By Bryan K. Wheelock, Principal
In Life Technologies Corp. v. Promega Corp. [14-1538] (February 22, 2017), the Supreme Court reversed a Federal Circuit decision that supplying a single component of a multi-component invention from the United States is an infringing act under Patent Act section 271(f)(1):
Whoever without authority supplies or causes to be supplied in or from the United States all or a substantial portion of the components of a patented invention, where such components are uncombined in whole or in part, in such manner as to actively induce the combination of such components outside of the United States in a manner that would infringe the patent if such combination occurred within the United States, shall be liable as an infringer.

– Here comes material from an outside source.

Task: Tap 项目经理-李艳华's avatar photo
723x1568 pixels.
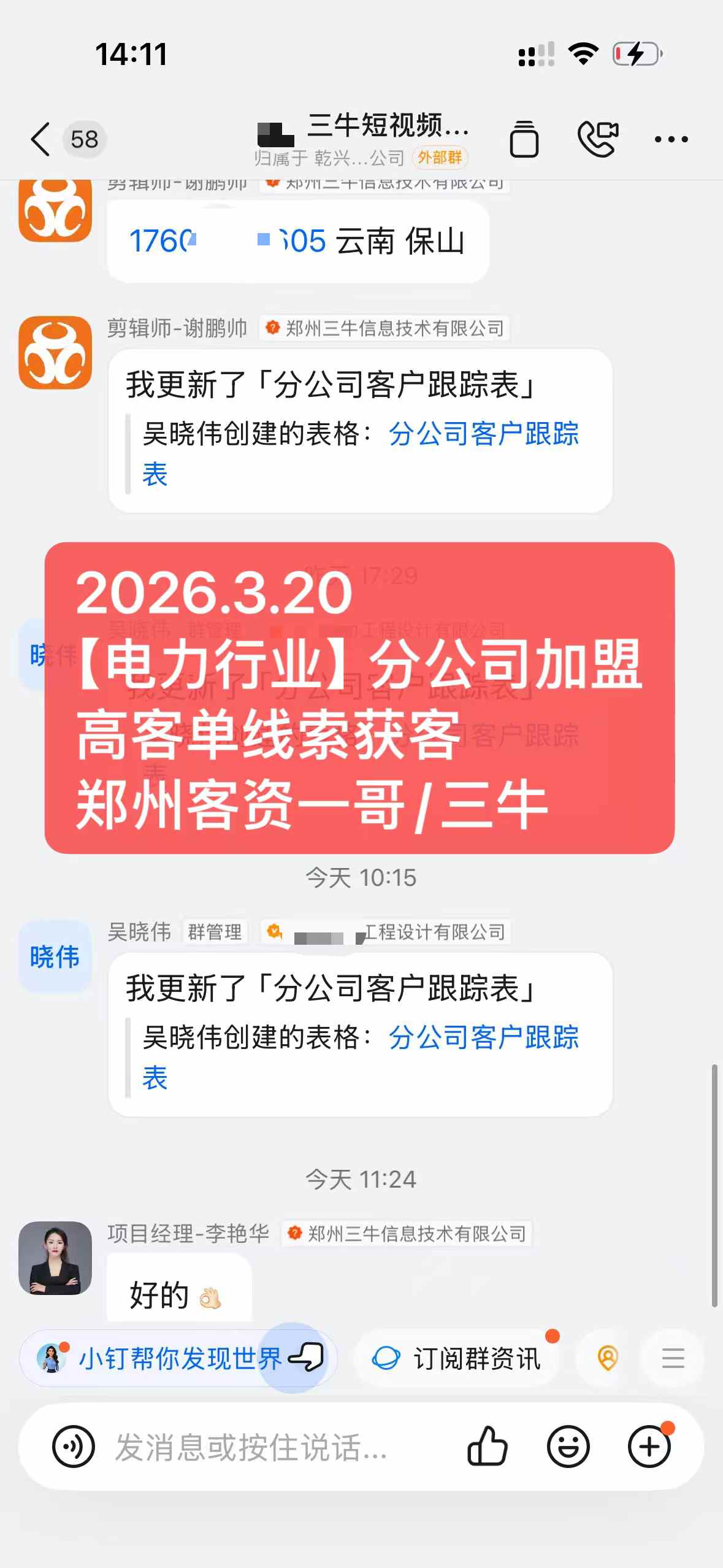Action: (55, 1267)
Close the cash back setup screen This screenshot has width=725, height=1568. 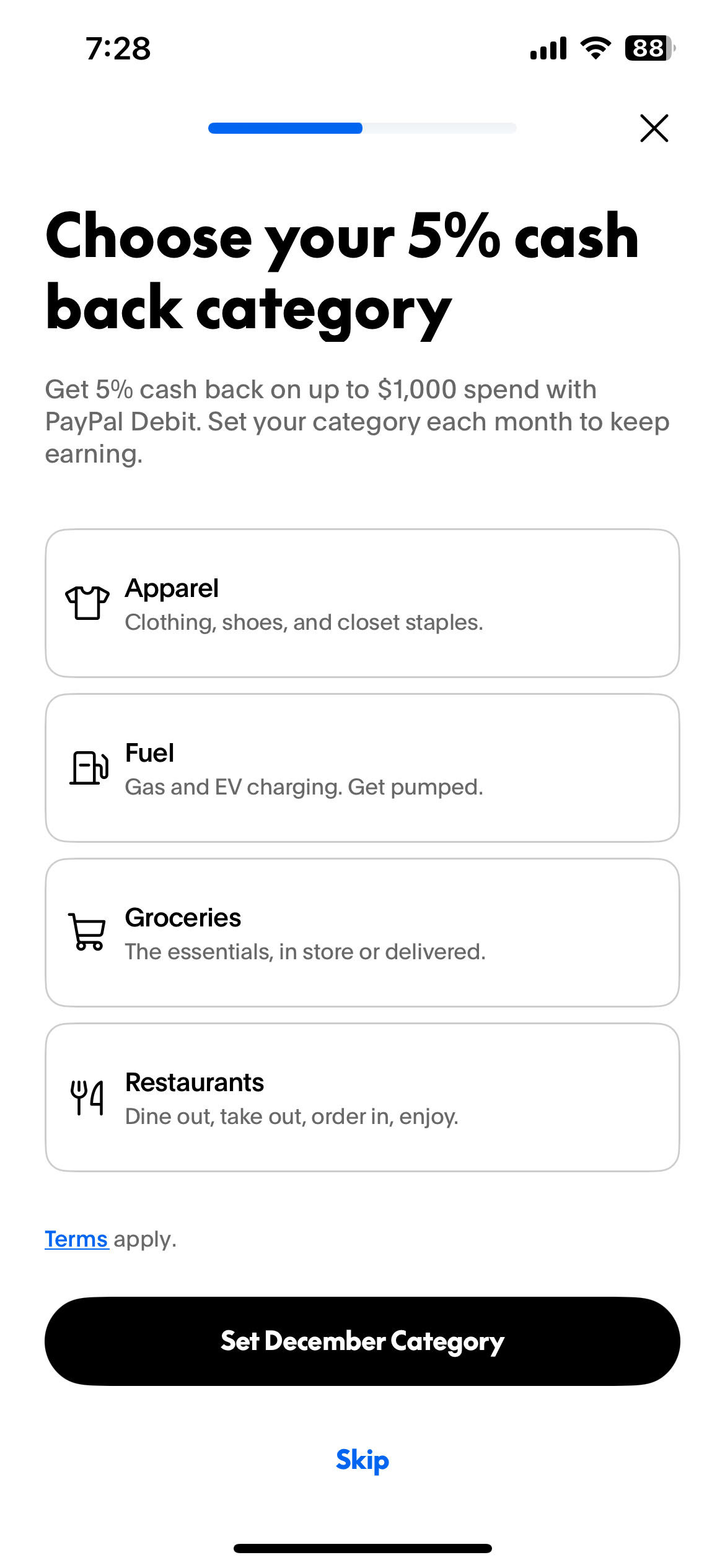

Promega’s U.S. Patent No. RE 37,984, is directed to a toolkit for genetic testing. Life Technology made a competing test kit in the United Kingdom. One of the kit’s five components, an enzyme known as the Taq polymerase, was manufactured by Life Technologies in the United States and then shipped to the United Kingdom, where the four other components were made, for combination there. A jury found for Promega. The district court granted JMOL, finding that “all or a substantial portion” did not encompass the supply of a single component of a multicomponent invention. The Federal Circuit reversed the district court, holding that a single important component could constitute a “substantial portion” of the components of an invention under §271(f)(1) and finding that in this case Taq polymerase was such a component.
The threshold determination was whether §271(f )(1)’s requirement of “a substantial portion” of the components of a patented invention refers to a quantitative or qualitative measurement. The Supreme Court found that The Patent Act itself does not define the term “substantial,” and turned to its ordinary meaning, which turned out to be of little help. Everyone agreed that the term is ambiguous and, taken in isolation, might refer to an important portion or to a large portion.
The Supreme Court found the context in which “substantial” appears in the statute pointed to a quantitative meaning. The neighboring terms “all” and “portion” convey a quantitative meaning. The Supreme Court noted that if a qualitative meaning was intended, the statute probably would have been worded differently, referring instead to the invention rather than to the components.
After determining that the term “substantial portion” refers to a quantitative measurement, the Court turned to the question of whether a single component can ever constitute a “substantial portion” so as to trigger liability under §271(f )(1), and the Court held it could not.
The Supreme Court reached this result in part by comparison with §271(f )(2), the Court noting that reading §271(f )(1) to cover any single component would not only leave little room for §271(f )(2), but would also undermine §271(f )(2)’s express reference to a single component “especially made or especially adapted for use in the invention.”
The Court said it was not defining how close to “all” of the components “a substantial portion” must be, and said it was only holding that one component does not constitute “all or a substantial portion” of a multicomponent invention under §271(f )(1).